BEGIN Record extracts

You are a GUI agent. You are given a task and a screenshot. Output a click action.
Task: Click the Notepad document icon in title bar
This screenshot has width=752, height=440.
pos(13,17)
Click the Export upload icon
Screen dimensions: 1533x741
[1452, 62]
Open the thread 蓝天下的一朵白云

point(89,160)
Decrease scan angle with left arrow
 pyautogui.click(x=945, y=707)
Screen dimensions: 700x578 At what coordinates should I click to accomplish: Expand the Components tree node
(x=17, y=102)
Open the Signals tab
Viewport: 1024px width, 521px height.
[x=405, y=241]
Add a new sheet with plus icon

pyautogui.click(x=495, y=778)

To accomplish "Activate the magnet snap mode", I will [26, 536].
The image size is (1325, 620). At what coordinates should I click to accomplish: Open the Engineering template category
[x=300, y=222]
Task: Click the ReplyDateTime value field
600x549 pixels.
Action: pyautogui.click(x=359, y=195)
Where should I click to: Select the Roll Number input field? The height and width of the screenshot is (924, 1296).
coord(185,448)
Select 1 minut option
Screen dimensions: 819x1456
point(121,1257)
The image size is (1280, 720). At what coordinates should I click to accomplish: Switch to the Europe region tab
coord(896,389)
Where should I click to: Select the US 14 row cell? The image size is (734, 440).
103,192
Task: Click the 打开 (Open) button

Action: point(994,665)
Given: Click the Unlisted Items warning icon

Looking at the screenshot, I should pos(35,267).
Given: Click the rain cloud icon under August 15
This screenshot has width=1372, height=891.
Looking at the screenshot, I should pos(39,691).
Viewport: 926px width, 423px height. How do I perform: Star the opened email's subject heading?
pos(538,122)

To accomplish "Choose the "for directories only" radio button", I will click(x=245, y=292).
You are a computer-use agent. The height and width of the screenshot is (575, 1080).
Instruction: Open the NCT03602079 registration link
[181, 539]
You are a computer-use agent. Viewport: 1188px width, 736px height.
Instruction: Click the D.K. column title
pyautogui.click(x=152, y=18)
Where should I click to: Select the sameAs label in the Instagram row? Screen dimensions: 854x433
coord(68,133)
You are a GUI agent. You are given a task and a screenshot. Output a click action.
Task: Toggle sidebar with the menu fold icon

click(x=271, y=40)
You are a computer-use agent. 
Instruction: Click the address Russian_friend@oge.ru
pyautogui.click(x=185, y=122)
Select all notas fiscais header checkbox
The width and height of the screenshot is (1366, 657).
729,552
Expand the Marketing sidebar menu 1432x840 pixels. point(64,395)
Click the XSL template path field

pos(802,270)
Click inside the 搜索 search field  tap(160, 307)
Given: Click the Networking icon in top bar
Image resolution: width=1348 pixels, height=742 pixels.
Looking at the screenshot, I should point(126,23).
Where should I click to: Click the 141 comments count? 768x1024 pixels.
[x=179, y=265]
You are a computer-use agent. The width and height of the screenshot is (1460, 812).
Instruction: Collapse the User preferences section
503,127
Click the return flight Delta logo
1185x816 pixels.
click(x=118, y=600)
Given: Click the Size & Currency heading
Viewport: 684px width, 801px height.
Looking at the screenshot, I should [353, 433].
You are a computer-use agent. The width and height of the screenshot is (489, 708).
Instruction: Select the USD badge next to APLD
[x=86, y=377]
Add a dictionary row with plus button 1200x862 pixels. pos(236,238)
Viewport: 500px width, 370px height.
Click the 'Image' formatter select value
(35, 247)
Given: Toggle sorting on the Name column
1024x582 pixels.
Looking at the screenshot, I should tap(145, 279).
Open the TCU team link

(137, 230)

END Record extracts

Goal of the exercise> Down to the last line, reproduce the entries above precisely.

Expected answer>
You are a GUI agent. You are given a task and a screenshot. Output a click action.
Task: Click the Notepad document icon in title bar
This screenshot has width=752, height=440.
pos(13,17)
Click the Export upload icon
Screen dimensions: 1533x741
[1452, 62]
Open the thread 蓝天下的一朵白云

point(89,160)
Decrease scan angle with left arrow
 pyautogui.click(x=945, y=707)
Screen dimensions: 700x578 At what coordinates should I click to accomplish: Expand the Components tree node
(x=17, y=102)
Open the Signals tab
Viewport: 1024px width, 521px height.
[x=405, y=241]
Add a new sheet with plus icon

pyautogui.click(x=495, y=778)

To accomplish "Activate the magnet snap mode", I will [26, 536].
The image size is (1325, 620). At what coordinates should I click to accomplish: Open the Engineering template category
[x=300, y=222]
Task: Click the ReplyDateTime value field
600x549 pixels.
Action: pyautogui.click(x=359, y=195)
Where should I click to: Select the Roll Number input field? The height and width of the screenshot is (924, 1296).
coord(185,448)
Select 1 minut option
Screen dimensions: 819x1456
point(121,1257)
The image size is (1280, 720). At what coordinates should I click to accomplish: Switch to the Europe region tab
coord(896,389)
Where should I click to: Select the US 14 row cell? The image size is (734, 440).
103,192
Task: Click the 打开 (Open) button

Action: point(994,665)
Given: Click the Unlisted Items warning icon

Looking at the screenshot, I should pos(35,267).
Given: Click the rain cloud icon under August 15
This screenshot has width=1372, height=891.
Looking at the screenshot, I should pos(39,691).
Viewport: 926px width, 423px height. How do I perform: Star the opened email's subject heading?
pos(538,122)

To accomplish "Choose the "for directories only" radio button", I will click(x=245, y=292).
You are a computer-use agent. The height and width of the screenshot is (575, 1080).
Instruction: Open the NCT03602079 registration link
[181, 539]
You are a computer-use agent. Viewport: 1188px width, 736px height.
Instruction: Click the D.K. column title
pyautogui.click(x=152, y=18)
Where should I click to: Select the sameAs label in the Instagram row? Screen dimensions: 854x433
coord(68,133)
You are a GUI agent. You are given a task and a screenshot. Output a click action.
Task: Toggle sidebar with the menu fold icon

click(x=271, y=40)
You are a computer-use agent. 
Instruction: Click the address Russian_friend@oge.ru
pyautogui.click(x=185, y=122)
Select all notas fiscais header checkbox
The width and height of the screenshot is (1366, 657).
729,552
Expand the Marketing sidebar menu 1432x840 pixels. point(64,395)
Click the XSL template path field

pos(802,270)
Click inside the 搜索 search field  tap(160, 307)
Given: Click the Networking icon in top bar
Image resolution: width=1348 pixels, height=742 pixels.
Looking at the screenshot, I should point(126,23).
Where should I click to: Click the 141 comments count? 768x1024 pixels.
[x=179, y=265]
You are a computer-use agent. The width and height of the screenshot is (1460, 812).
Instruction: Collapse the User preferences section
503,127
Click the return flight Delta logo
1185x816 pixels.
click(x=118, y=600)
Given: Click the Size & Currency heading
Viewport: 684px width, 801px height.
Looking at the screenshot, I should [353, 433].
You are a computer-use agent. The width and height of the screenshot is (489, 708).
Instruction: Select the USD badge next to APLD
[x=86, y=377]
Add a dictionary row with plus button 1200x862 pixels. pos(236,238)
Viewport: 500px width, 370px height.
Click the 'Image' formatter select value
(35, 247)
Given: Toggle sorting on the Name column
1024x582 pixels.
Looking at the screenshot, I should tap(145, 279).
Open the TCU team link

(137, 230)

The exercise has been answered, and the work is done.